++++ SOURCE PASSAGE ++++

I attended a redneck high school. Imagine yourself as one of the three black students there.
I did not know Lorraine very well at all; in fact, I’m not even sure that was her name. I knew who she was, of course, but it was Leroy (La-ROY, not LEE-roy, he pointed out as often as necessary) and Steve who I knew well.
Although I befriended both of them, I didn’t give any deep thought at the time to what it must have been like for them to be in that redneckish environment. Come to think of it, I didn’t even realize how “redneck” it was until I moved away.
At any rate, Leroy and Steve’s experiences differed significantly from each other’s. Other than their general skin tone, they didn’t have much in common.
Steve was pretty quiet. I noticed him sitting by himself at lunch when he arrived at our school. I approached him and made a friend. I don’t think I ever asked him, but now I wonder how it was that he ended up there, of all places.
A group of us hung out together at lunch: Steve and I and two or three others. Soon enough, there was a kid on Steve’s bus who was irritating him, calling him names and such (the typical racist garbage). It got to the point where Steve revealed to us that he couldn’t take it much longer. I knew that Steve had a switchblade. I advised him to keep his cool, to ignore the jerk and his ignorant provocations. Not that I cared whether Steve beat up—or even cut up a little—the bigot who was bothering him, but I didn’t want Steve to get into trouble. It wasn’t worth it, I told him.
Not long after that, though, Steve’s frustrations boiled over, and he attacked Roger during the morning ride to school. After yet another racial epithet, Steve lunged at Roger, wielding his knife like a sword, slashing back and forth. Fortunately for all concerned, the sharp steel never met the gashable flesh. Roger’s coat was sliced clear through in several places—the bigmouth barely escaped being the subject of impromptu experimental surgery.
Steve was arrested, of course, and landed in Preston School of Industry, a reform school in a neighboring county. I finally attempted to visit him the following summer, but he was no longer there, and they wouldn’t tell me where he was. I never saw him again. I hope he is doing well.
Steve and I and the rest of our group were mostly freshmen. Leroy was a senior, and a physical specimen. Genetics probably played a role, but he worked at it, too. Walking along the paved area above the football field on my way to lunch one day, I saw him beyond the far end of the field, doing pull-ups. He had done so many of them, and so fast, that his body was swinging violently forward and back, like a child being pushed higher and higher on a swing by a practical-joke-pulling older sibling. Just when it appeared he was going to flip himself all the way over the top of the bar, Leroy abruptly stopped pulling and just clung to the bar as his body gradually decreased its pendulum-like motion. Once Leroy had almost reached equilibrium, he started up again.
Leroy became my body guard, of sorts. Hazing freshmen was common. Upper classmen would pick on them in proxy revenge for having been victims of the same treatment a year or two previously.

++++ DATA TO EXAMINE ++++

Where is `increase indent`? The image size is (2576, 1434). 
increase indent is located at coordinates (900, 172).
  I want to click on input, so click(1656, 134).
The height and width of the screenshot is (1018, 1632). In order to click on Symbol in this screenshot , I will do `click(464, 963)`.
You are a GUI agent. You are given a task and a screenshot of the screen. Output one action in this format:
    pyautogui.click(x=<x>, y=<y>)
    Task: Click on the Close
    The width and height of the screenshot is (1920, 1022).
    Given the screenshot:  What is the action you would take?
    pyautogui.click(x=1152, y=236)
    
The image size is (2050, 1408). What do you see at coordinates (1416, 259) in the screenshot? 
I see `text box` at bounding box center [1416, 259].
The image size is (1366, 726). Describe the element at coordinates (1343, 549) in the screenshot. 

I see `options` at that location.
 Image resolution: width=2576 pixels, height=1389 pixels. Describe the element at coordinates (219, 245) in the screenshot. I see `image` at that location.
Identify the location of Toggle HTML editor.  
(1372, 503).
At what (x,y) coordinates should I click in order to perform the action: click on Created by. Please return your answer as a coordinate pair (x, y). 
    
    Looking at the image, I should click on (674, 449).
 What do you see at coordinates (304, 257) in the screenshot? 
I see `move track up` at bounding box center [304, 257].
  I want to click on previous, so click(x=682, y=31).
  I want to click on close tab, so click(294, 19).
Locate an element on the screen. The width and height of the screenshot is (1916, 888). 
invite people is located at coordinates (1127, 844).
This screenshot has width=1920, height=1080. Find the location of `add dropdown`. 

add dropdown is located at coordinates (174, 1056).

++++

> [TASKS AND EXERCISES]
1: According to the high school memoir, where was Steve sent after he was arrested?
2: Reproduce everything in the high school memoir from "Although I befriended" down to "of all places.".
Draw only on the high school memoir.

> [EXERCISE ANSWERS]
1: Preston School of Industry, a reform school in a neighboring county.

2:
Although I befriended both of them, I didn’t give any deep thought at the time to what it must have been like for them to be in that redneckish environment. Come to think of it, I didn’t even realize how “redneck” it was until I moved away.
At any rate, Leroy and Steve’s experiences differed significantly from each other’s. Other than their general skin tone, they didn’t have much in common.
Steve was pretty quiet. I noticed him sitting by himself at lunch when he arrived at our school. I approached him and made a friend. I don’t think I ever asked him, but now I wonder how it was that he ended up there, of all places.